Roles of the tools and concepts of the proposed model (Fig. 2) are summarized in Table 1.

Tools and concepts Role in financial analysis of construction projects

Construction projects will be implemented in a complex environment of economic, technological and regulatory issues. On the other hand, the application of innovative financial approaches in integration with BIM and AI to reduce the degree of uncertainty of forecasts through access to a large amount of diverse information should be taken into account by advanced analytical DCFM models.

The platform of key modern challenges affecting the financial assessment of design solutions includes high uncertainty, turbulent development dynamics, increased environmental requirements, the structural complexity of newly created buildings, the introduction of breakthrough technological innovations and a flexible approach to the life cycle. Modern computational tools (software) provide new opportunities to conveniently model the assessment of projects using such complex methods as, for example, Monte Carlo. Building Information Modeling is becoming a comprehensive environment for the financial analysis of design solutions in construction. By combining technical and financial data, enabling advanced analysis, BIM enables stakeholders to make informed, more reliable and justified choices. As not only the construction industry, but the entire economy continues to transition to a digital basis, the role of BIM and AI in financial analysis will grow, contributing to greater efficiency and transparency of project implementation. Therefore, creating a modern conceptual model for the financial assessment of project solutions (design options) in the context of digital transformation is a relevant task.

The structural and logical scheme of the conceptual model of financial assessment of project solutions, in addition to the blocks of the “core” of the framework, has important auxiliary elements, such as: the concept of the “project-asset” life cycle, services based on artificial intelligence, system dynamics models, Monte Carlo tools, blockchain, value engineering, BIM and principles of behavioral finance. The “core” of the flowchart is built on the basis of calculating EBCR and ENPV, the risk of financial inefficiency of the project solution and calculating how much these indicators have changed as a result of the next session of value engineering. At the same time, the most interesting element, in our opinion, is the calculation of the proportion of static and dynamic changes in the value of the project.

AI-based financial valuation of project solutions uses historical cost data, market trends, project specifications, inflation rates, and other relevant variables. AI analyzes this data, identifying patterns and ultimately generating accurate forecasts and, accordingly, risk-adjusted estimates (ENPV, EBCR, EIRR, EDPB).

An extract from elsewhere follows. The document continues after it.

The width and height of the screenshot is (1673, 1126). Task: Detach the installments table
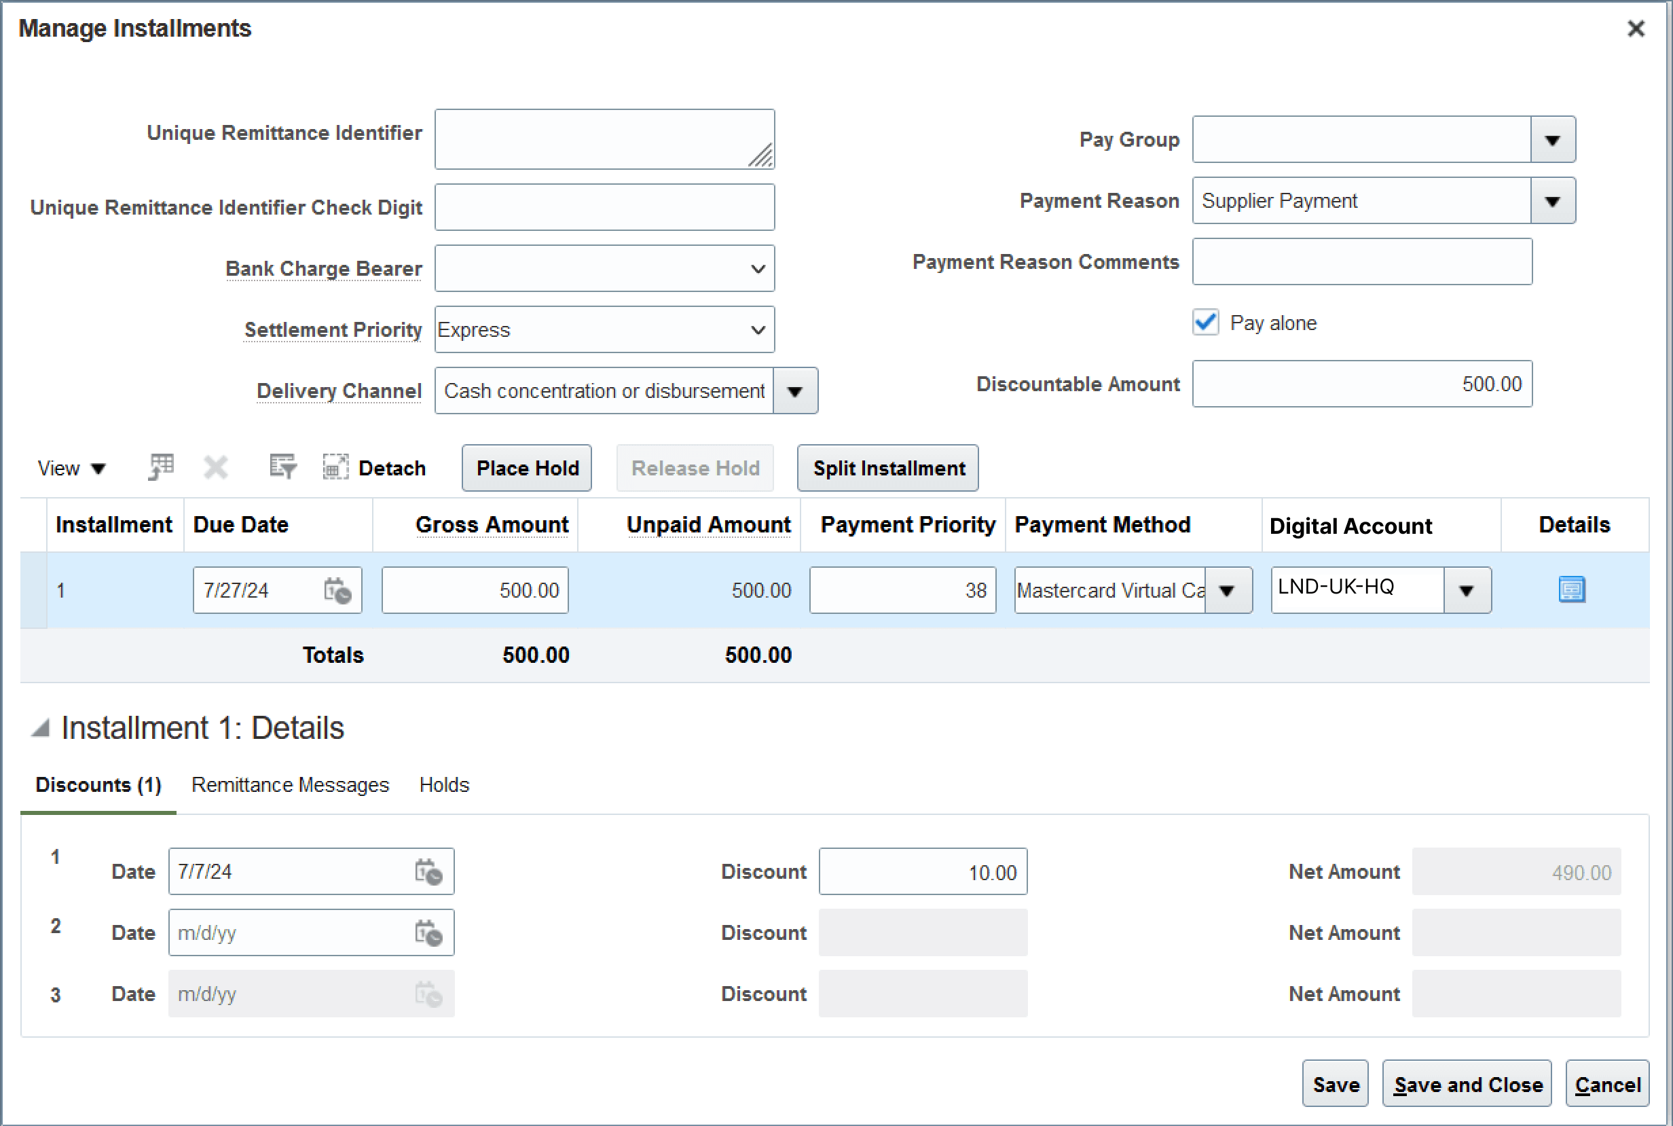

Comprehensive analysis identifies correlations and relationships between variables that are often not captured by traditional methods.

The proposed conceptual model is a worthy response to a set of modern challenges and will contribute to the success of investment and construction projects, in particular, to improving financial results. During the preparation of this work, the authors used ChatGPT in order to: Grammar and spelling check, Paraphrase and reword. After using this tool/service, the authors reviewed and edited the content as needed and take full responsibility for the publication’s content.